=== The task ===
Starting with the line that contains "Task: Solo the Warm Kick drum pad", copy every remaining line of the data below exactly, the last one included.

=== Information ===
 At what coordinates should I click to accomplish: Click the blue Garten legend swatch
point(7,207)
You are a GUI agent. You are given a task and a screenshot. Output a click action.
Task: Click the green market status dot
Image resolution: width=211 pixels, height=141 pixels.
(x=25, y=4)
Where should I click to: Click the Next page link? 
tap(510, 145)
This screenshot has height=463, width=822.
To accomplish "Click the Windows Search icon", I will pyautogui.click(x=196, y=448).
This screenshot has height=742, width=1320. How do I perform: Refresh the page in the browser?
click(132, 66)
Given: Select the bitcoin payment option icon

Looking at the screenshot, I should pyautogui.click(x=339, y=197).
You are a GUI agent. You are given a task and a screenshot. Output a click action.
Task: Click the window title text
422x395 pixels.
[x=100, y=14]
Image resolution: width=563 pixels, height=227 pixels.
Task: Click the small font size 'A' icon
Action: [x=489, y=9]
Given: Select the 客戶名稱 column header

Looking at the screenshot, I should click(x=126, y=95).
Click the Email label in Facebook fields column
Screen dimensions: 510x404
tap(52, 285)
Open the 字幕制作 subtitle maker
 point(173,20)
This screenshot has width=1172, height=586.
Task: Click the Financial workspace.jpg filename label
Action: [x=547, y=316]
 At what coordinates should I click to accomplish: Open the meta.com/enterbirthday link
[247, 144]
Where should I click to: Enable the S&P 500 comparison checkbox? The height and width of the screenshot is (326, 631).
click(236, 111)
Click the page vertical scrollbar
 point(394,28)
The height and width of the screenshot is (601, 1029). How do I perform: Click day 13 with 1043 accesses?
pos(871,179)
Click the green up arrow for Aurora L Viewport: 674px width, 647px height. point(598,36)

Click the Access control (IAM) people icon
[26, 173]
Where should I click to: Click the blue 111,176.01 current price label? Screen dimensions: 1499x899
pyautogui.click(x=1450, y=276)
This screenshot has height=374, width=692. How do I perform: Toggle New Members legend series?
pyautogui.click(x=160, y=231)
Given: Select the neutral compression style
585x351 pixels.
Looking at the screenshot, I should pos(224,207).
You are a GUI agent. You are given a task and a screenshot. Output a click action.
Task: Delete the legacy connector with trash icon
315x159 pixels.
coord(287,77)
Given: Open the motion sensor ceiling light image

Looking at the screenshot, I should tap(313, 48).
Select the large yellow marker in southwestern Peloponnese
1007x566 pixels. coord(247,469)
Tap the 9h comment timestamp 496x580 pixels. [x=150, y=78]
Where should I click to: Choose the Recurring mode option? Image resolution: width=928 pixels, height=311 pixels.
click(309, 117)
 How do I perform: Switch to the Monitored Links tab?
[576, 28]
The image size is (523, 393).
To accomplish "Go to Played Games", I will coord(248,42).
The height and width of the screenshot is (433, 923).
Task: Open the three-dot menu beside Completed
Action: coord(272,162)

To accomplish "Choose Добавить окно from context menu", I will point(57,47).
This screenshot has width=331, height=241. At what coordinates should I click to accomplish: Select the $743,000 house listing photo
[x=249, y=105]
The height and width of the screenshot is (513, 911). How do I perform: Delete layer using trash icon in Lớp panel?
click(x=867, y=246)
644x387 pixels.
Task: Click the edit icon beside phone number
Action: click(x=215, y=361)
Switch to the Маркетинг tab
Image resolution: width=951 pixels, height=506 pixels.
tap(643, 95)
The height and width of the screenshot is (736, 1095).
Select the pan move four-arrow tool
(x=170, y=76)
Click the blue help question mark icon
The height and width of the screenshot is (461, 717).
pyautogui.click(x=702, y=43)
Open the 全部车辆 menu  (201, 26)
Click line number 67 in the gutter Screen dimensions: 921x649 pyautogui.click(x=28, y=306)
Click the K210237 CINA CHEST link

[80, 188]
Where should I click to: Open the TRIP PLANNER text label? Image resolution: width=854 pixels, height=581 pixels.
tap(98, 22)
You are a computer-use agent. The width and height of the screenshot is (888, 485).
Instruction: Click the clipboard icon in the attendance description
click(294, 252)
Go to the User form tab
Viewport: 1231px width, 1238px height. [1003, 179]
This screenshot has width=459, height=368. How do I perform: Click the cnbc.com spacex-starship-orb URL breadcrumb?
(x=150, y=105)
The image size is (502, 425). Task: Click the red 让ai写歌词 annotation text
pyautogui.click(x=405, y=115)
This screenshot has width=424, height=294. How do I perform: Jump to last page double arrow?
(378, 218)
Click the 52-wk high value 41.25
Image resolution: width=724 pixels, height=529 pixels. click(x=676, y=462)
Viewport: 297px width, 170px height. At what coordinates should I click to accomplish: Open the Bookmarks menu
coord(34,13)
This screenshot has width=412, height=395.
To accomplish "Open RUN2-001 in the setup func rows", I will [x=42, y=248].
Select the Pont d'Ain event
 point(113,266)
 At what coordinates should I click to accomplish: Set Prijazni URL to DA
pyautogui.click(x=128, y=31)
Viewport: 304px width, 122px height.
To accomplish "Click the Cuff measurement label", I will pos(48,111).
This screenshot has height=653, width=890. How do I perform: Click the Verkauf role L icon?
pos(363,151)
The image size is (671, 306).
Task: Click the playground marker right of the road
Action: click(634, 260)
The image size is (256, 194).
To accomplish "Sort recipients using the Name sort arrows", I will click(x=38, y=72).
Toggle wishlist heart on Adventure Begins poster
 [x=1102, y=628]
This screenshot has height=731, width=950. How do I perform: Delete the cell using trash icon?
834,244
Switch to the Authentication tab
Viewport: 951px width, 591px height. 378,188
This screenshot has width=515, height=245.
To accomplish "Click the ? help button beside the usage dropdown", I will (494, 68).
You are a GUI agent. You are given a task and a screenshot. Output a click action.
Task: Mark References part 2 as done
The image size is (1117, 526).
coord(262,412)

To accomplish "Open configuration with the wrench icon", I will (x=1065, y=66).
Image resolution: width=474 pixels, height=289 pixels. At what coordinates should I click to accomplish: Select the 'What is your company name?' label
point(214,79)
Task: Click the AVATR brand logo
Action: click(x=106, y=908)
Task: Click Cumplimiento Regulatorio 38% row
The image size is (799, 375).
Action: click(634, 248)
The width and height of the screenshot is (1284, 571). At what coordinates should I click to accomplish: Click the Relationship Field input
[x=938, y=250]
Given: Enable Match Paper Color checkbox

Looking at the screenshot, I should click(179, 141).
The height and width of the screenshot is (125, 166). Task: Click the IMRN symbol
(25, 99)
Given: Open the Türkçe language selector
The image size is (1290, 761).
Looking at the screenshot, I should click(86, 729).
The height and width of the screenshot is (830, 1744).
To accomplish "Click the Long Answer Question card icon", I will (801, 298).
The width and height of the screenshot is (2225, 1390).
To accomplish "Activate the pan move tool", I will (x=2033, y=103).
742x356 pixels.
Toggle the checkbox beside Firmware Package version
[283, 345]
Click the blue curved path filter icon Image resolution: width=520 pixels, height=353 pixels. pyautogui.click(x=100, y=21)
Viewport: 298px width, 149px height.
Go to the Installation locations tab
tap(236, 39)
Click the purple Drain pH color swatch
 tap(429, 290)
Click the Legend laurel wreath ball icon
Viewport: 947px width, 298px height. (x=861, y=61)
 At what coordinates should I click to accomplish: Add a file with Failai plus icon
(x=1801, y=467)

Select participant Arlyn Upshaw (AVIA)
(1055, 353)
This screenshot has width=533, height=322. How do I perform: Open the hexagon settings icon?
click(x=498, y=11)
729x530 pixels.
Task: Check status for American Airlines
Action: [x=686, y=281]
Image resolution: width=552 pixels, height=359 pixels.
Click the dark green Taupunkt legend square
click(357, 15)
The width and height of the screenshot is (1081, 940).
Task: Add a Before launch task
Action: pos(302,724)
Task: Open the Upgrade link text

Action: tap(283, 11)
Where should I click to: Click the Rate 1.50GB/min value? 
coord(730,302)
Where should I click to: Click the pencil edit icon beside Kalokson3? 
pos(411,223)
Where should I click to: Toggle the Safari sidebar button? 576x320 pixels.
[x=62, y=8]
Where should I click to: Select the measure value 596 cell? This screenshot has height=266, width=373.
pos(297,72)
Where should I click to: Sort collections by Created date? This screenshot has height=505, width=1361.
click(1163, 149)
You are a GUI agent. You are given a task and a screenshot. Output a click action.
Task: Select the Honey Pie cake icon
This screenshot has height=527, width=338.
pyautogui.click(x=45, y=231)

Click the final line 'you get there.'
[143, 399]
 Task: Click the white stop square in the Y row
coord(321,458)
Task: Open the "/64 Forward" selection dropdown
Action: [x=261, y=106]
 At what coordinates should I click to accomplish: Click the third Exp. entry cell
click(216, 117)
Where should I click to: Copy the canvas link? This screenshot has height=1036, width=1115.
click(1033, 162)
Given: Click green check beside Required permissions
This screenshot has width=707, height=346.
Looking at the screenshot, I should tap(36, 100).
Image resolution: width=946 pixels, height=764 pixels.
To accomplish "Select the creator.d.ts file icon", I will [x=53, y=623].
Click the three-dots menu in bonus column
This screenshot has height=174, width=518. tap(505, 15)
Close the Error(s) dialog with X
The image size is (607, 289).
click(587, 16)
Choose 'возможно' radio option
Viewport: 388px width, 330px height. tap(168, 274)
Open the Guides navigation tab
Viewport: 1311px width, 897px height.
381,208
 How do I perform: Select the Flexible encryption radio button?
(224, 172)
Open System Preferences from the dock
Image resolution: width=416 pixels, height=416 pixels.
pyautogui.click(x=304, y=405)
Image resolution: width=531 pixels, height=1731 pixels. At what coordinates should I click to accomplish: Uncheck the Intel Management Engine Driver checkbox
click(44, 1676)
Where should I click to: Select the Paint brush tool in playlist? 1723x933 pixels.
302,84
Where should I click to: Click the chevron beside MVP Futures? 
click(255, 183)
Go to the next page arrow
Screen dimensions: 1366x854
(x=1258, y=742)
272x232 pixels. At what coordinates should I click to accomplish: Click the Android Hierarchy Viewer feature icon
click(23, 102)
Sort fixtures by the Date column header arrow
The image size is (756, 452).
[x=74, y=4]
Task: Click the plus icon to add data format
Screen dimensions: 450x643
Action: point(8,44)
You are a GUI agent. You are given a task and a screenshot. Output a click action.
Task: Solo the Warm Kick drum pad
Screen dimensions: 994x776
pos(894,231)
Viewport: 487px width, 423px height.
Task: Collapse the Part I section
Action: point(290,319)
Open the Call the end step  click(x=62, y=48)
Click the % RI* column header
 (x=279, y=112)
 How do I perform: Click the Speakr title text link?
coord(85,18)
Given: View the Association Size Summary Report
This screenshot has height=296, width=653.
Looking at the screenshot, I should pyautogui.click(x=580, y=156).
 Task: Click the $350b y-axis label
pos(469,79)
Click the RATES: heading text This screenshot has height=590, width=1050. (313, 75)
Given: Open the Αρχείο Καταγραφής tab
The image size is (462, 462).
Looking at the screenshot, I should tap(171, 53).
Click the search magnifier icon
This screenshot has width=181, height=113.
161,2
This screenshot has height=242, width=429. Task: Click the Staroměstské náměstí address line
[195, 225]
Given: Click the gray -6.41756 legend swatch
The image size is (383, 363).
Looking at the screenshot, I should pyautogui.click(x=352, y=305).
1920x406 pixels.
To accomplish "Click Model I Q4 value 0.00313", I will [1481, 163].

=== Exercise answer ===
Task: Solo the Warm Kick drum pad
Screen dimensions: 994x776
pos(894,231)
Viewport: 487px width, 423px height.
Task: Collapse the Part I section
Action: point(290,319)
Open the Call the end step  click(x=62, y=48)
Click the % RI* column header
 (x=279, y=112)
 How do I perform: Click the Speakr title text link?
coord(85,18)
Given: View the Association Size Summary Report
This screenshot has height=296, width=653.
Looking at the screenshot, I should pyautogui.click(x=580, y=156).
 Task: Click the $350b y-axis label
pos(469,79)
Click the RATES: heading text This screenshot has height=590, width=1050. (313, 75)
Given: Open the Αρχείο Καταγραφής tab
The image size is (462, 462).
Looking at the screenshot, I should tap(171, 53).
Click the search magnifier icon
This screenshot has width=181, height=113.
161,2
This screenshot has height=242, width=429. Task: Click the Staroměstské náměstí address line
[195, 225]
Given: Click the gray -6.41756 legend swatch
The image size is (383, 363).
Looking at the screenshot, I should pyautogui.click(x=352, y=305).
1920x406 pixels.
To accomplish "Click Model I Q4 value 0.00313", I will [1481, 163].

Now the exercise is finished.